This isn't the first hands-on we've had with Far Cry 3. At E3, we played through a half-hour scene from the middle of the game. At this point, Jason Brody had risen from nervous recruit to the rabble-rousing inspiration of the Rakyat warrior tribe. He'd cemented his sexual relationship with Citra, the sister of his psychotic nemesis, Vaas. Then he jumped off a cliff and swam to take on Vaas.
It was empowered stuff, but it didn't give a proper measure of the game. There was no sense of how you got there. We hadn't earned the powers, or had a taste of Brody's opening powerlessness. We hadn't learned to hate Vaas properly. And the only whiff of the open world was a gun fight in a compound that could be handled in a dozen different ways. Hell, we hadn't even had our duck-jump tutorial.
Having played through the first three hours of Far Cry 3, we can confidently rev the throttle on the office thrill-cycle. If the rest of the game measures up to the atmosphere, visual impact, satisfying exploration, and downright pace of these opening chapters, Far Cry 3 is going to be obscenely special.
The game begins with a scene of extreme holidaymaking. For anyone picked last at games, it's an eye-rolling orgy of extreme-sports dudery. Despite being a fundamentally humane person, with entirely decent levels of empathy, it's very easy to think "God, I hope these smug pricks get kidnapped soon."
Ubisoft Montreal hasn't just anticipated this feeling, it's deliberately created it. The scene lasts just long enough to serve as an introduction to your friends, before they're transformed into your primary objectives. Pull back to reveal that this big fun adventure is actually a video on your phone being waved in your face by your sociopathic captor, Vaas. Turns out we're in a bamboo cage with our brother, Grant, whose military training has already set in motion an escape attempt. As far as escapes go, it's a 50 per cent success.
Quick on the draw
When you wake up, you've been claimed by the Rakyat. A friendly warrior tribe who see your escape as a symbol of destiny, they took it upon themselves to give you a gnarly ink sleeve while you slept. The right arm's a freebie - the left, you'll have to earn by levelling up and completing mission chains.
Every kill gives you a basic amount of XP, but that's not particularly satisfying. Headshots are better, but with the first skill in the Shark skill tree (see Sum Tatau), you unlock the ability to earn 30XP for getting close and silently bringing down an enemy with your machete. Later on, you'll learn to deliver less subtle kills, leaping from buildings, and chaining these kills to take down small crowds.
The return to a tropical climate doesn't mean that this looks like the first Far Cry. The colours are so bold that it occasionally feels like a cartoon, which matches the chilling but exuberant psychoses of Vaas. But this is an island of brilliantly executed madness, and Vaas is just one flavour.

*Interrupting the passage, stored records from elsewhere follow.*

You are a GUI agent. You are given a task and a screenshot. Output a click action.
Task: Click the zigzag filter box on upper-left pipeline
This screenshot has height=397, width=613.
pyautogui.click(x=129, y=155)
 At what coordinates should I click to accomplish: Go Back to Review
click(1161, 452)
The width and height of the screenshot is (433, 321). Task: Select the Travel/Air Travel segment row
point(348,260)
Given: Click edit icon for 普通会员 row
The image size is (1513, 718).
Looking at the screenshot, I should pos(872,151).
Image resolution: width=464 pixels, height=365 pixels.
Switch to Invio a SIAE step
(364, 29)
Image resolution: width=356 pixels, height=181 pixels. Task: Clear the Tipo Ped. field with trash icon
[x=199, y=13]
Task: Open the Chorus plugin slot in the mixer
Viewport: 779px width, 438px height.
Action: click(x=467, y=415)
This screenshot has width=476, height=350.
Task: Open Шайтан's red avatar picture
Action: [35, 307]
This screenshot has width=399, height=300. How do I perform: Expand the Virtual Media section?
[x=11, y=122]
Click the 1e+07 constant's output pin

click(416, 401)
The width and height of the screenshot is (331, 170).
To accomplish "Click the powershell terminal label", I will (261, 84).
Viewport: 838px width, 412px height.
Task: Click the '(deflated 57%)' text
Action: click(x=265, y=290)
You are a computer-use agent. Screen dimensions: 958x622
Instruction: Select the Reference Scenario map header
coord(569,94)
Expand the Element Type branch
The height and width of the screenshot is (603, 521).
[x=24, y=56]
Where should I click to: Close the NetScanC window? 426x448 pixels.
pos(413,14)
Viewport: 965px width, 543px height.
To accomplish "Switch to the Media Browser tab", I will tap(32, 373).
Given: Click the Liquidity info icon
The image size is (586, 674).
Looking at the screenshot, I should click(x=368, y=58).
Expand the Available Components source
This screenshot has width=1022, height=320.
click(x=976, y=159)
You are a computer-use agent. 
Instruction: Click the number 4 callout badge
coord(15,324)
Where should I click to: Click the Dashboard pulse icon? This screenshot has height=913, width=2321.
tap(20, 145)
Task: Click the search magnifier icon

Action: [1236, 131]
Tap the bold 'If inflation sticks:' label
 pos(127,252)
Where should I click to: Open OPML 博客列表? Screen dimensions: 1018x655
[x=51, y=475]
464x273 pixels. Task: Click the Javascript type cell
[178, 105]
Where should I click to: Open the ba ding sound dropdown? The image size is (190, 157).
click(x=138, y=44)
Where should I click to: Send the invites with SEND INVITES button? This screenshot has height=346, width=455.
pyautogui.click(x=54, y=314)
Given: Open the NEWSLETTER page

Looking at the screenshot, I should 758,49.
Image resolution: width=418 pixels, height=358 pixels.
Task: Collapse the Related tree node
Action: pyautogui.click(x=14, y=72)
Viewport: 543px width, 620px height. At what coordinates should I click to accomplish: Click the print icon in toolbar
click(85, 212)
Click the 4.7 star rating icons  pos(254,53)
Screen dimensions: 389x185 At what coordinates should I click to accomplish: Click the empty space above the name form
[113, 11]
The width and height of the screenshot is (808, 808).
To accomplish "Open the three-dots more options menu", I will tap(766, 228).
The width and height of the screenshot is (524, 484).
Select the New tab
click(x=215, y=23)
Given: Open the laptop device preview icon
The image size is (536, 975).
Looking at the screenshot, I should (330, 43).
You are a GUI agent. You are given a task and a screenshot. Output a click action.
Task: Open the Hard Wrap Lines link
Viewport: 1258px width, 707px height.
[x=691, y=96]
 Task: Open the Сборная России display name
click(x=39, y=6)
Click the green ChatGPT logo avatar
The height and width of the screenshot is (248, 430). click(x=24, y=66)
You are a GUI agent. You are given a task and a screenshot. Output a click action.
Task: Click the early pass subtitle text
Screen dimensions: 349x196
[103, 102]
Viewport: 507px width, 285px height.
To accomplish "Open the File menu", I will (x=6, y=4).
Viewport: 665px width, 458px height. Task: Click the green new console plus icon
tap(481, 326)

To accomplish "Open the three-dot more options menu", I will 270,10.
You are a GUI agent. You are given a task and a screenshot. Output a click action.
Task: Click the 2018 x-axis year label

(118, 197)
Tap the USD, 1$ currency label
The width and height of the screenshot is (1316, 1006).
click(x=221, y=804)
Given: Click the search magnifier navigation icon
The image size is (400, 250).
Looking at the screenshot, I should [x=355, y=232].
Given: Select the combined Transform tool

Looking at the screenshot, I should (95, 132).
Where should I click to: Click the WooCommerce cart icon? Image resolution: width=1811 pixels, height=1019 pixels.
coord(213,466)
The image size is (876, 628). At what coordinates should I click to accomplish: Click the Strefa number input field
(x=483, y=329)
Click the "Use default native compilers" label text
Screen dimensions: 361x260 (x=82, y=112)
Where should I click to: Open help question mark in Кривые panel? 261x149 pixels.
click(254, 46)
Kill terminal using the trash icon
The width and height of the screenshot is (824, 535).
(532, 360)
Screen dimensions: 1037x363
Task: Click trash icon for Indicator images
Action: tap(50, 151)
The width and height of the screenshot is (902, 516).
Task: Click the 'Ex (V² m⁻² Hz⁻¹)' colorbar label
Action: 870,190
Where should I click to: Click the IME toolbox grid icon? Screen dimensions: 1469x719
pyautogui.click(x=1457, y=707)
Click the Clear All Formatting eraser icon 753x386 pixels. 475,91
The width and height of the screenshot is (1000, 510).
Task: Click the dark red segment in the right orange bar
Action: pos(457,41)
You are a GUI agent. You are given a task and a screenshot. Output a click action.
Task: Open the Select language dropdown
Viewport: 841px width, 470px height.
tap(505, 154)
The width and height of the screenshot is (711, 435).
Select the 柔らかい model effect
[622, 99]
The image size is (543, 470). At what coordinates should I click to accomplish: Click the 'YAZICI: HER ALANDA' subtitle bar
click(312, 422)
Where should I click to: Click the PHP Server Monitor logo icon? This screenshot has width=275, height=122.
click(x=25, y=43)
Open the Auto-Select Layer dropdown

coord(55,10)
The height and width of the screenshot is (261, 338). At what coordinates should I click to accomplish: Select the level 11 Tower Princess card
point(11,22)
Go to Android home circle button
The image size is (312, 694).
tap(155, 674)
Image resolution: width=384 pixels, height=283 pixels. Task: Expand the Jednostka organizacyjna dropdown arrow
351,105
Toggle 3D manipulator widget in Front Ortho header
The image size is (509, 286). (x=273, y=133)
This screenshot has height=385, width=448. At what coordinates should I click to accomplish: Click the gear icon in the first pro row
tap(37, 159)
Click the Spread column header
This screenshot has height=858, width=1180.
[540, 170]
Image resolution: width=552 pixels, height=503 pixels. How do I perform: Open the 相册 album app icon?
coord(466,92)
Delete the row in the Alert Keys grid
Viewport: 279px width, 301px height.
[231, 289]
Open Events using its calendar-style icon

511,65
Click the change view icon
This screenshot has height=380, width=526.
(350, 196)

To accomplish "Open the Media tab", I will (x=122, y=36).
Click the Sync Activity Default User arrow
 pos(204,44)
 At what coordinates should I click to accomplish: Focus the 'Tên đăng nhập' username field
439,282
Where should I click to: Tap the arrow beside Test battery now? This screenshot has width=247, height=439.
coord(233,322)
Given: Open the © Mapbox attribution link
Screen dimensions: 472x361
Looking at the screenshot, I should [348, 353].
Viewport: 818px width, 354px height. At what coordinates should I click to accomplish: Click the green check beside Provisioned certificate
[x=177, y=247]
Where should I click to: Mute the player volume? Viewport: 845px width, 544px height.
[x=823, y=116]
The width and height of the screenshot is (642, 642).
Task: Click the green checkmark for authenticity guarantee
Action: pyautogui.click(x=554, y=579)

You meet Dr Earnhardt very early in the main story. He's a phenomenal character - every bit as lost and demented as Vaas, but while Vaas is fuelled by fury, cruelty and showmanship, Earnhardt is haunted by loss, fear and kindness. Even over the first three hours, his story unfolds intelligently and rewardingly, for anyone who's interested enough to look.
For example, the inside of Earnhardt's house is strangely decorated for an old man living alone. But the reasons are there, if not obvious: in his deluded state, Earnhardt refers to your friend by a strange name - a name you can find another reference to in his bio. Suddenly the house, as an extension of his state of mind, makes sense. "Show, don't tell" is standard storytelling advice. But "give your audience the chance to find out" is even better, creating a real sense of conspiracy between the audience and the storyteller.